### TEXTE:

------------------------------------------------------------

Ce n’est certainement pas pour rien qu’au Québec, l’on parle de mouvement altermondialiste plutôt que de mouvement anti-mondialisation, et qu’on en parle comme d’un mouvement continu, jeune certes mais détenant passé et avenir, plutôt que comme simple soulèvement spectaculaire et éphémère d’une génération contre quelques institutions internationales. Le terme reste flou, multiforme, et l’on s’en drape rapidement et pour des raisons diverses – des colocs qui compostent leurs déchets aux militantEs anarcho-écolos s’enchaînant aux arbres, en passant par les syndicats envoyant chaque année quelques unEs des leurs au Forum social mondial, il semblerait que nous soyons tous et toutes altermondialistes, à notre façon.
Pour certaines ONGs et mouvements institutionnalisés, l’« altermondialisme » correspond surtout à une internationalisation de leurs activités. Par la création de liens d’échange et de collaboration avec d’autres organisations équivalentes aux quatre coins du monde, ils espèrent coordonner, solidariser et ainsi renforcer leurs projets de transformation sociale à l’échelle du globe. Dans cette perspective, le moment clef où se cristallise le processus altermondialiste est le Forum social mondial, espace de réseautage et d’élaboration de stratégies globales entre organisations.
Mais de façon plus endogène, l’on peut aussi considérer l’altermondialisme comme l’influx de quantité de nouveaux militantEs et groupes au sein des communautés militantes des quatre coins du monde, ayant stimulé un certain renouveau et une diversification de leurs pratiques organisationnelles, stratégies, discours et terrains d’activité. Pour plusieurs, l’altermondialisme est également caractérisé par un engouement renouvelé pour l’action directe et créative, un rejet des modes d’organisation hiérarchiques, ainsi que par le développement de pratiques alternatives du vivre-ensemble social et politique, de production, de consommation et de militantisme basées sur l’horizontalité et l’écologie. On parle ici parfois de l’arrivée en scène d’une nouvelle génération militante, ou d’un retour en force des idées et pratiques radicales, voire anarchistes. On se réfère aussi souvent à un événement-clef, catalyseur de cette approche : le Campement intercontinental de la jeunesse.

------------------------------------------------------------

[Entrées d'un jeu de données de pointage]

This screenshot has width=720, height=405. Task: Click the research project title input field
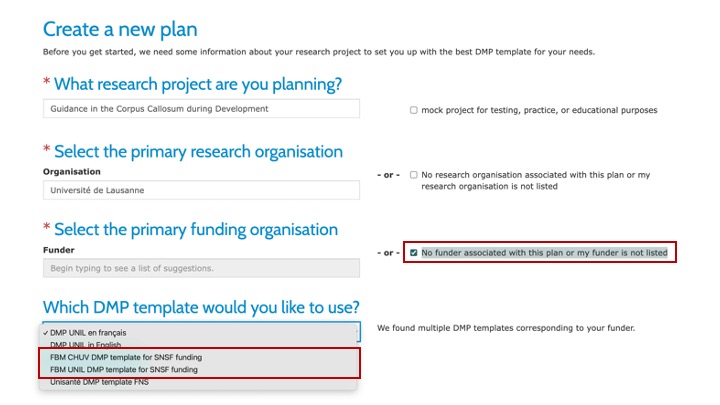(x=201, y=109)
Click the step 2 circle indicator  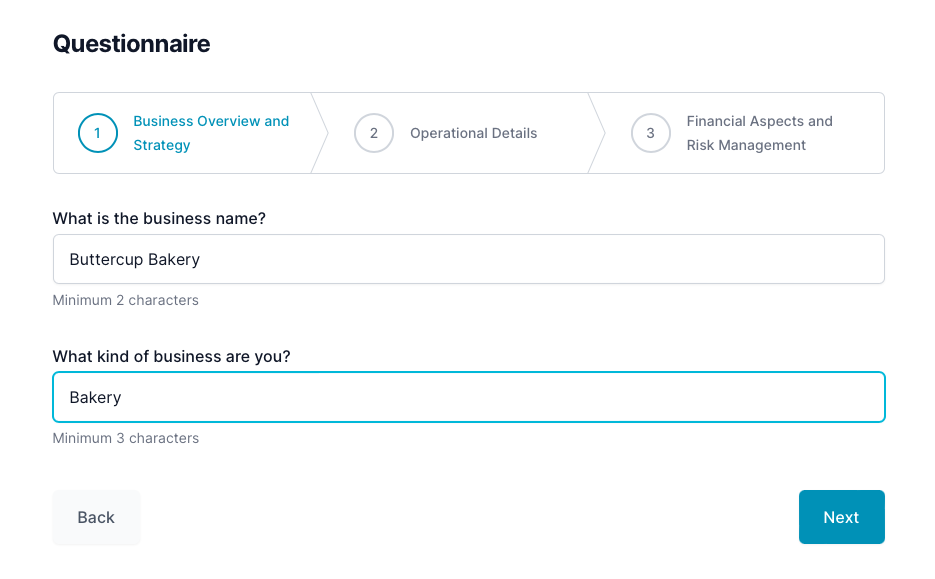(374, 133)
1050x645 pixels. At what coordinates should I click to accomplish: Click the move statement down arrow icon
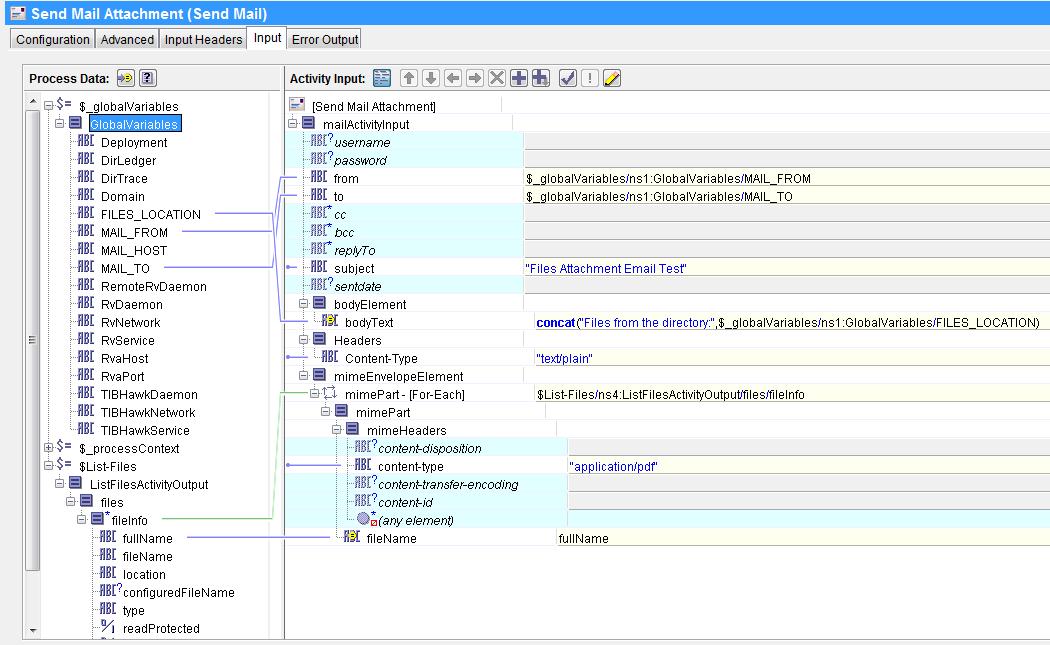432,78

------------------------------------------------------------

### CONSIGNES:
(a) Traduisez en anglais cette phrase du texte sur l'altermondialisme : « Pour certaines ONGs et mouvements institutionnalisés, l’« altermondialisme » correspond surtout à une internationalisation de leurs activités. »
(b) Restituez à l'identique le passage des entrées allant de la ligne qui contient « 1050x645 pixels. At » jusqu'à la fin des entrées, ces deux limites comprises, en omettant les images.
Le texte et les entrées n'ont aucun rapport entre eux.

### RÉSULTATS ATTENDUS:
(a) For some NGOs and institutionalized movements, "alter-globalization" mainly corresponds to an internationalization of their activities.

(b)
1050x645 pixels. At what coordinates should I click to accomplish: Click the move statement down arrow icon
432,78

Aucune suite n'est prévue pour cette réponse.